I emailed my dad and asked him to send me a baby photo for use at Sarcastro’s baby shower. I don’t know what it’s going to be used for, so I’m not going to post it here in case it’s some kind of “Match the blogger with her baby photo” game, but let me just say that I think my photo is a.) cute as hell and b.) going to make people guess Coble instead of me, based on the thematic decor in the room.
Anyway, my dad called me this afternoon, which I thought was in response to my email, but it turns out, he was just calling to shoot the shit about Microsoft. You may recall that there was a time when my dad called Microsoft so frequently everyone who answered the phone knew him by name. He has decided not to upgrade his OS or Office until he hears that the first round of bugs have been worked out. How he will hear this I’m not sure. Perhaps his pals at the Microsoft Help Desk will give him a call when the timing is right.
While he was on the phone, he told me this interesting thing. When my beloved Uncle B. first started teaching, he was living down in Jacksonville, Florida and he rented a house in the zoo, right behind the giraffes. When my dad would visit him, he could wake up early in the morning and stroll over to the giraffes and talk to them and rub their noses. Well, not their noses, the part right above their noses where there’s fur, whatever that body part is called.

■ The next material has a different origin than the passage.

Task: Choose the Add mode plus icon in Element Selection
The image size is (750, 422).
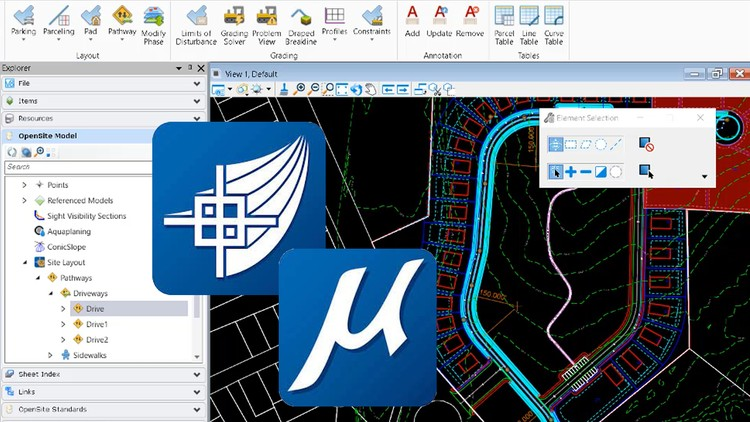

But isn’t that weird? A house on zoo grounds? I’d love to live at the zoo. Maybe I could get the Nashville Zoo to put us on display. Just build us a house to live in, but with one side all Plexiglas and we’d just live our lives and folks could look in on us and wonder “Is the girl going to get out of bed?” “Is the boy really going to put the empty milk jug on the counter when the trash can is right there?” “If we yell loud enough, will they turn the channel to the big game so we can check the score?”